## AIM
Can you continue the Radiohead forum thread from the point where it stops?

## TEXT BLOCK
+--
My favourites are probably _Kid A _and _In Rainbows_, but only by a slight margin over _Ok Computer _and _Hail to the Thief._


----------



## Xenakiboy (May 8, 2016)

Can't say that I do think about Radiohead much. I don't see them as great as they're made out to be but I admit there are a few alright songs, mainly on Ok Computer though. I can't say that this type of alternative rock has a lot of appeal for me though.


----------



## Art Rock (Nov 28, 2009)

General comment on this and similar threads: some posts are really not worth responding to.


----------



## Iean (Nov 17, 2015)

^^^ I have no problem if somebody tells me that this artist or this band is crap - that is his opinion. BUT he has to tell me who/which artist is not crap for him, otherwise he is just another click-baiting troll whose real-life existence is so pathetic that he has to create an online existence which gives him the chance to experience the things deprived of him in real life - fame, money, style, RESPECT, etc.:angel:


----------



## Xenakiboy (May 8, 2016)

I think the song Daydreaming off the new album was interesting, I saw it in passing and liked the video. I don't dislike the band but don't have much an opinion personally, I have heard a reasonable amount of their catalogue, just not my kind of Alternative rock.


----------



## Biwa (Aug 3, 2015)

Don't lose sleep over it, Iean. Music is subjective. 
I find most of the discussions about so-called 'serious' Classical music here quite amusing. Intellectual head banging for sure! :lol:
But, it's fun (and often but not always educational) to read.

About Radiohead...I love their music. I only wish they would remix their music into 5.1 or 4.0 surround. Like 1970s Prog Rock, it would open up amazingly and reveal so much.


----------



## Iean (Nov 17, 2015)

Biwa said:


> Don't lose sleep over it, Iean. Music is subjective.
> I find most of the discussions about so-called 'serious' Classical music here quite amusing. Intellectual head banging for sure! :lol:
> But, it's fun (and often but not always educational) to read.
> 
> About Radiohead...I love their music. * I only wish they would remix their music into 5.1 or 4.0 surround.* Like 1970s Prog Rock, it would open up amazingly and reveal so much.


Agree on this:angel:


----------



## Morimur (Jan 23, 2014)

Iean said:


> ^^^ I have no problem if somebody tells me that this artist or this band is crap - that is his opinion. BUT he has to tell me who/which artist is not crap for him, otherwise he is just another click-baiting troll whose real-life existence is so pathetic that he has to create an online existence which gives him the chance to experience the things deprived of him in real life - fame, money, style, RESPECT, etc.:angel:


:tiphat: :tiphat: :tiphat: :tiphat:


----------



## regenmusic (Oct 23, 2014)
+--
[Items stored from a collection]
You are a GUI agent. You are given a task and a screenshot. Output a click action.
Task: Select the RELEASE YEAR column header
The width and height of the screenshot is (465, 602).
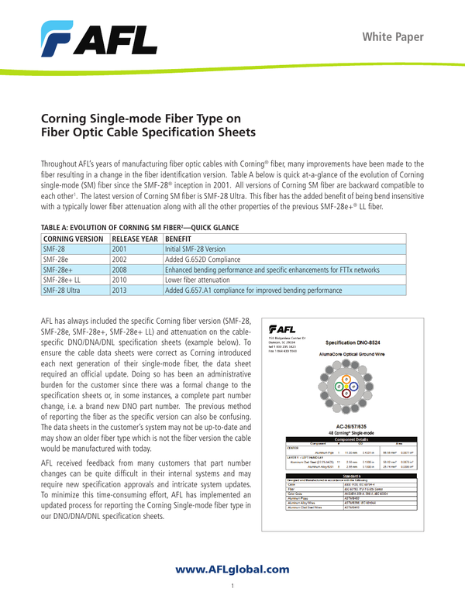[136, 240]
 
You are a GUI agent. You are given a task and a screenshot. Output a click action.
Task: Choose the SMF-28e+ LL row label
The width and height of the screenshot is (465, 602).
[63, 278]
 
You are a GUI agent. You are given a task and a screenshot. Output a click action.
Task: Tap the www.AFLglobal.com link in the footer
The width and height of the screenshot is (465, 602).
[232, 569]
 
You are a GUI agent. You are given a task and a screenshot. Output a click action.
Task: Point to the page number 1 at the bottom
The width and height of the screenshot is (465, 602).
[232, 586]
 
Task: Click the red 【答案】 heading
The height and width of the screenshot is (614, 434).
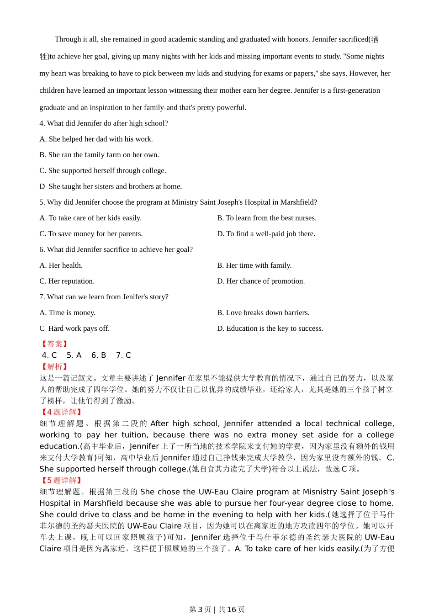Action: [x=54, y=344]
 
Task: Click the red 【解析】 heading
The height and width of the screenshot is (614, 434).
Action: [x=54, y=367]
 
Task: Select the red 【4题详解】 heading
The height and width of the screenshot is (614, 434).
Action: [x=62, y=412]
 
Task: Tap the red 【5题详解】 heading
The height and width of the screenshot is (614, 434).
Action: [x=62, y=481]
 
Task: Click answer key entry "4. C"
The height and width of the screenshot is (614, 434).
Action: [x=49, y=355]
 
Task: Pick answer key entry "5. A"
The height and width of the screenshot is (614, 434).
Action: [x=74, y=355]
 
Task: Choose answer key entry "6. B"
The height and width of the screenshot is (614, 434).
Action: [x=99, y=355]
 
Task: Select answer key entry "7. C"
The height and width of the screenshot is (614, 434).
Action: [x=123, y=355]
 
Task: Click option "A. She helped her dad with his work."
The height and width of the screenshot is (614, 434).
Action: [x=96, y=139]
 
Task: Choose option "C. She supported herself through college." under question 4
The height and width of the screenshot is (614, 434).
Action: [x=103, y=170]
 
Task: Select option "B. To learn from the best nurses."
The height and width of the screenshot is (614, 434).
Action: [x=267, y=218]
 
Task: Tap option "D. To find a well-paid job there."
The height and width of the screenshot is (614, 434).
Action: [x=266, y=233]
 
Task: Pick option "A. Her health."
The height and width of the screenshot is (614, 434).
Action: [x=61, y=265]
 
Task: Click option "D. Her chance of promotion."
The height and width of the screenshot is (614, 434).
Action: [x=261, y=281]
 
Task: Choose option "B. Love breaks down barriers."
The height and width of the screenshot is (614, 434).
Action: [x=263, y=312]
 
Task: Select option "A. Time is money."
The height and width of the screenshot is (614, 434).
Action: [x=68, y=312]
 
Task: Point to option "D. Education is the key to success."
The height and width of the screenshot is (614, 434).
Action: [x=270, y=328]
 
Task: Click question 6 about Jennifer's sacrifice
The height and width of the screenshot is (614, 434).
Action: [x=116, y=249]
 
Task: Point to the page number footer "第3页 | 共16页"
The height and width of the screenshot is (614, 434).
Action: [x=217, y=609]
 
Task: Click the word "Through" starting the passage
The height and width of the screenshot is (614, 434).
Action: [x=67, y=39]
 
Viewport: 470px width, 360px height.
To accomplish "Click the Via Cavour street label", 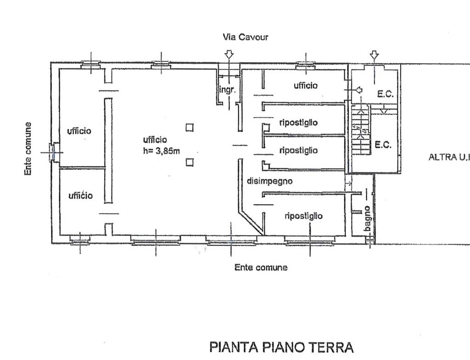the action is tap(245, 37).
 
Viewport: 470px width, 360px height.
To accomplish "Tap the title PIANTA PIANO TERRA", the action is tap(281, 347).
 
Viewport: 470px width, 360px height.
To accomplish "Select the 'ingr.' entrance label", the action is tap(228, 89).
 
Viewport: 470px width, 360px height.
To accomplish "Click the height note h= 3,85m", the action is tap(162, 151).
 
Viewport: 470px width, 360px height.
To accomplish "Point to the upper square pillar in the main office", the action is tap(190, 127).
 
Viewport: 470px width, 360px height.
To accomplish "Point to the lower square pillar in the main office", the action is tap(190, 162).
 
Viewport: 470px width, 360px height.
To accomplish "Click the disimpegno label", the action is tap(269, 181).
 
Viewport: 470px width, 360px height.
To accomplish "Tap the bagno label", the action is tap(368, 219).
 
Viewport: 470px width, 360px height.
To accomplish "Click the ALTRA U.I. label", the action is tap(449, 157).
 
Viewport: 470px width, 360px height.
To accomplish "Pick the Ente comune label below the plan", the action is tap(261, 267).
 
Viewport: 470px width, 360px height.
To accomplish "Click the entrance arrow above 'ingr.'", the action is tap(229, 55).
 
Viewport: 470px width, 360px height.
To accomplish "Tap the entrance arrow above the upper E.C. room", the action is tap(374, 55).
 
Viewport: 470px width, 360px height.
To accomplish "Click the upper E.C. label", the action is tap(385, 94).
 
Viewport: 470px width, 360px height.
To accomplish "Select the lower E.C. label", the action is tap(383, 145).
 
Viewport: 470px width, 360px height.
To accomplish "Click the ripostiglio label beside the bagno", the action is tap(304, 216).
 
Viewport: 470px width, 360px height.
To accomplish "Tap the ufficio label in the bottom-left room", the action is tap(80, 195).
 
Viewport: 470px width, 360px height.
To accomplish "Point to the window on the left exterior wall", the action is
+--
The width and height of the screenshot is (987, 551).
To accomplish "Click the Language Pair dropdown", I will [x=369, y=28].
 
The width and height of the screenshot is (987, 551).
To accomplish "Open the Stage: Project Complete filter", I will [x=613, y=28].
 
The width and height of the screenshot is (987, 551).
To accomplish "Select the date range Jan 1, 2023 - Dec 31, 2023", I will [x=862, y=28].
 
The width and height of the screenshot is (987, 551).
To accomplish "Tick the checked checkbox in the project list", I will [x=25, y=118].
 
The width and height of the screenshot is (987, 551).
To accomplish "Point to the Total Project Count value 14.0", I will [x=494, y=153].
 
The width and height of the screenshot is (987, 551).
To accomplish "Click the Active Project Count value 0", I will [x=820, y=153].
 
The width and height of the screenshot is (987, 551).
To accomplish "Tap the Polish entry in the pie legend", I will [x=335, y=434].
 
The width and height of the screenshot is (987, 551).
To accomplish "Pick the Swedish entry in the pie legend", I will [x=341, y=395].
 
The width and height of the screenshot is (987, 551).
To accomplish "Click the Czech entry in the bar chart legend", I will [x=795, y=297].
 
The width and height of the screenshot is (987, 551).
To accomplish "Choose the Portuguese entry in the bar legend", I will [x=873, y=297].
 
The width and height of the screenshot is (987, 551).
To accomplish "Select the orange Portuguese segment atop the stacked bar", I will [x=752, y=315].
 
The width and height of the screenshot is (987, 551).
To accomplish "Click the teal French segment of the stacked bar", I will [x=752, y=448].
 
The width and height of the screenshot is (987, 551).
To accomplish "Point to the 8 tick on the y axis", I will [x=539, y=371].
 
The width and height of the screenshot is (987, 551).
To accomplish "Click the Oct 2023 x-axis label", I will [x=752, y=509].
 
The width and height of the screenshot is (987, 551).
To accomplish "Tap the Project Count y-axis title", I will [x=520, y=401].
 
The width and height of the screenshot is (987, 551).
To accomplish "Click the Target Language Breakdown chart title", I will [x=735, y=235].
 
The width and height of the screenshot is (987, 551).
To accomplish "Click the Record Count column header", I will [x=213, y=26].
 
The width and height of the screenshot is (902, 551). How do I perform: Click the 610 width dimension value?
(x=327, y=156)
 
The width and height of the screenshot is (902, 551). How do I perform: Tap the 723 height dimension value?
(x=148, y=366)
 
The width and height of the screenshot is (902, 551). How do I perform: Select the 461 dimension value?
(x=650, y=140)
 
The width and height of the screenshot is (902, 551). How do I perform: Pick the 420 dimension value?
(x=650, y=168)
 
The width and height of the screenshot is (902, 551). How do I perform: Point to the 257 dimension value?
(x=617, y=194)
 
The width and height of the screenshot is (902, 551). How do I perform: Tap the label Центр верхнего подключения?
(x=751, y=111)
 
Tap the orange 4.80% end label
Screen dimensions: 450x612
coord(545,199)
+--
## RESULT OF THIS EXERCISE
Note I didn't put Radiohead down, I just said that I never really liked them. I can see why they are considered one of the greatest modern bands. I think sometimes there is a generation gap with some people, where they just don't naturally enjoy some new band based on some aspect of merit that is no longer being used by the newer band. And, even in older bands that are considered great, there is some reason why I don't like their music. Such bands for me would be Tull and Queen, I was just never a fan of theirs. One thing about Radiohead: they have this "little band" demeanor about them, but they are a hundred million dollar band machine, one of the biggest bands today. They do generate a lot of money and help pay a lot of people's paychecks. I don't think that's bad, I just want to point it out because it's funny how the two can go hand in hand. Something about them seems so small and low key.


----------



## EdwardBast (Nov 25, 2013)

Iean said:


> ^^^ *I have no problem if somebody tells me that this artist or this band is crap - that is his opinion. BUT he has to tell me who/which artist is not crap for him*, otherwise he is just another click-baiting troll whose real-life existence is so pathetic that he has to create an online existence which gives him the chance to experience the things deprived of him in real life - fame, money, style, RESPECT, etc.:angel:


I was with you for the bold portion (before you launched into gratuitous abuse ) It's like that guy who recently joined the forum to say Beethoven sucks and who never responded when he was asked what music he preferred. We deserve to know how seriously to take our critics. On that note - and I hope he will correct me if I am wrong - Morimur is, I believe, a big fan of The Velvet Underground. I was interested to learn that after hearing him dismiss King Crimson. 

By the way, the Grammy's are an industry marketing scam.


----------



## CDs (May 2, 2016)

EdwardBast said:


> By the way, the Grammy's are an industry marketing scam.


Same could be said for the _Oscars_ and _Golden Globes_.


----------



## Vronsky (Jan 5, 2015)

I never liked Radiohead also. Swans, Velvet Underground and Joy Division are much, much better IMO.


----------



## Morimur (Jan 23, 2014)

EdwardBast said:


> I was with you for the bold portion (before you launched into gratuitous abuse ) It's like that guy who recently joined the forum to say Beethoven sucks and who never responded when he was asked what music he preferred. We deserve to know how seriously to take our critics. On that note - and I hope he will correct me if I am wrong - Morimur is, I believe, a big fan of The Velvet Underground. I was interested to learn that after hearing him dismiss King Crimson.
> 
> By the way, the Grammy's are an industry marketing scam.


Rock music is mostly crap but VU, Television, MC5, Joy Division, CAN, Stooges, and Pixies are among the few exceptions.


----------



## starthrower (Dec 11, 2010)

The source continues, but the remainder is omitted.